The presenter summarized WASBO’s recommendations: make special-education categorical aid “sum sufficient” rather than a fixed pot, target special-education reimbursement near 60 percent instead of the roughly 30–33 percent the district currently receives, and raise the state’s low revenue ceiling to reduce inequities among districts.
WASBO materials shown to the board said Arrowhead’s current state aid per pupil is $11,395 this year; private-school voucher funding is roughly $13,000 per pupil for regular education and about $15,000–$16,000 for many special-education voucher students. The presenter said the state’s special-education reimbursement was about 32.4 percent in 2023–24 and was estimated near 30.5 percent for the current year because the program is funded out of a fixed pot rather than as a sum-sufficient appropriation.
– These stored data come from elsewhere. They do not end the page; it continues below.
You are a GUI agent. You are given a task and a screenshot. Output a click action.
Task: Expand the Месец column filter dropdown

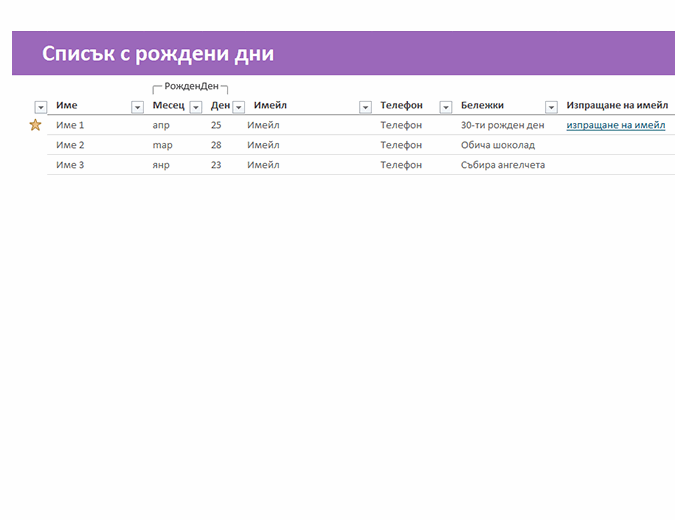coord(195,107)
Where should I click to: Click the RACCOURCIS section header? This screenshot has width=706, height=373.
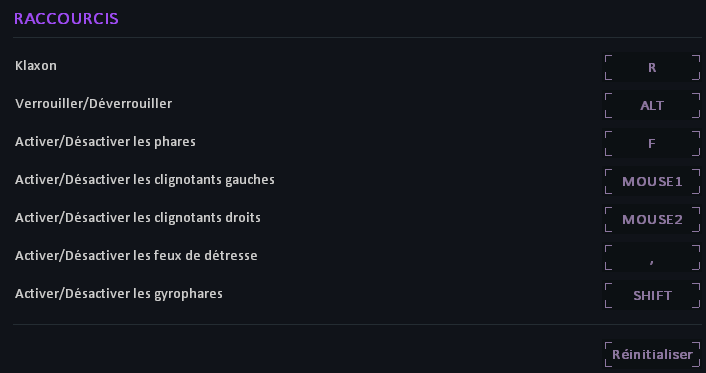click(66, 19)
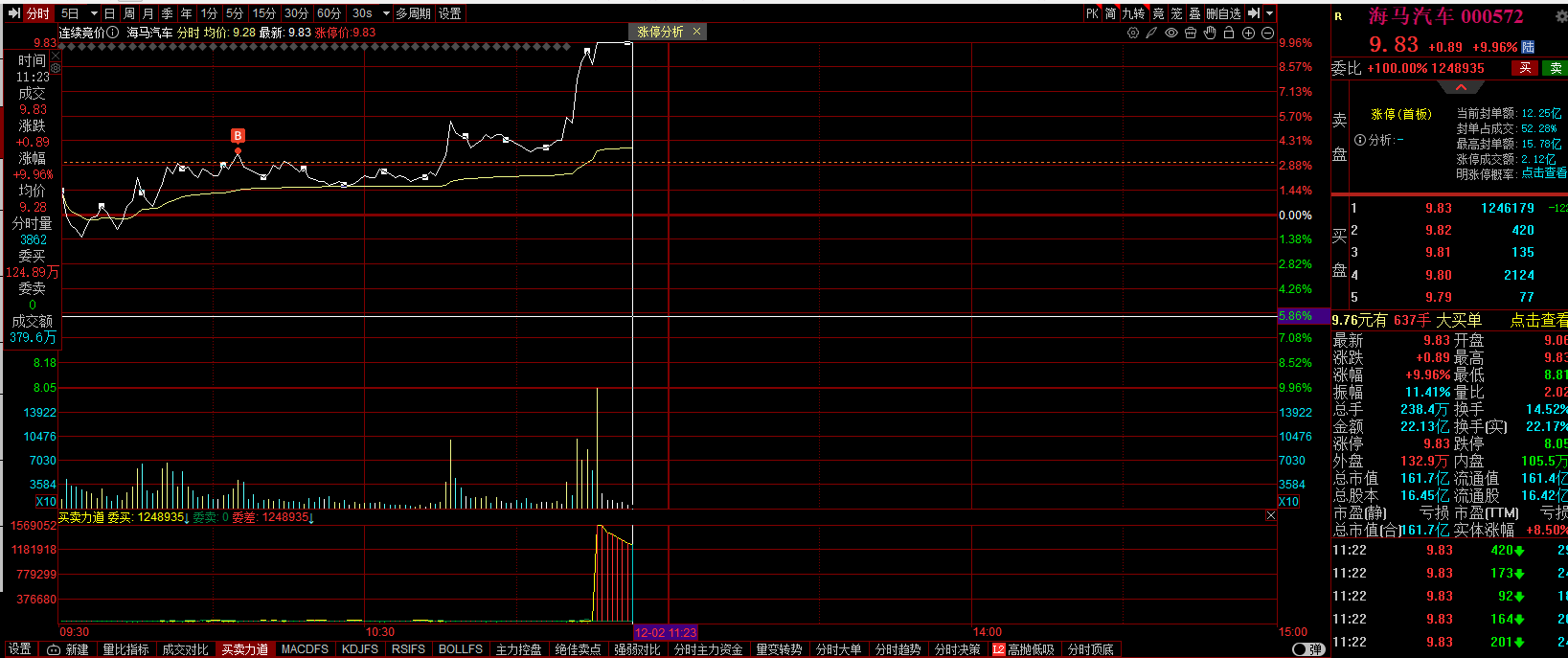Click the eye visibility icon in chart toolbar
Screen dimensions: 1568x658
point(1170,33)
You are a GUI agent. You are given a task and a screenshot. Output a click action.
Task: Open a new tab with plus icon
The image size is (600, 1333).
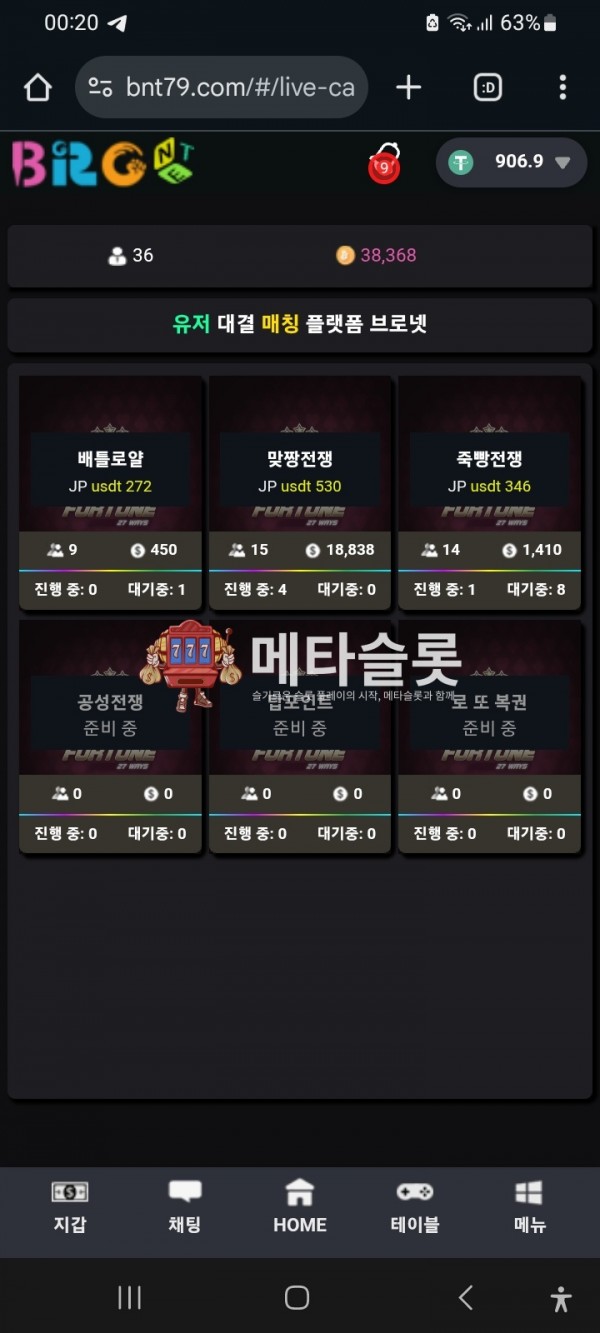point(408,88)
Why it matters: board members and district staff said the shortfall for special education is paid from the district’s general fund, reducing money available for operations and building maintenance. The presenter and board members urged public outreach to legislators, noting the state budget process and joint finance public hearings as places for residents to voice priorities.
Supporting details and context: WASBO’s slides (described to the board during the meeting) showed that revenue limits in Wisconsin were intended to be adjusted for inflation but have not been consistently indexed since 2009, creating an ‘‘inflation gap’’ many districts now cover with referendums. The group recommended an inflationary increase to the revenue limit (an example figure was discussed in the presentation), plus raising the low revenue ceiling to a higher per-pupil floor to reduce funding disparities between wealthy and low-wealth districts.
Board members and staff discussed related topics following the presentation, including open-enrollment and voucher impacts, the district’s special-education costs (the board reported approximately $2,000,000 yearly in special-education expenses that draw only about 30% state reimbursement), and the value of public testimony at legislative hearings.
The presentation was long (the presenter referenced a 65-slide packet prepared by WASBO) and board members said it will inform upcoming budget and advocacy work.
Ending: The board did not vote on policy changes at the meeting. District leaders said they will use the WASBO findings in the district’s budget planning and encouraged community members to contact legislators and attend public budget hearings to press for higher, more predictable state funding.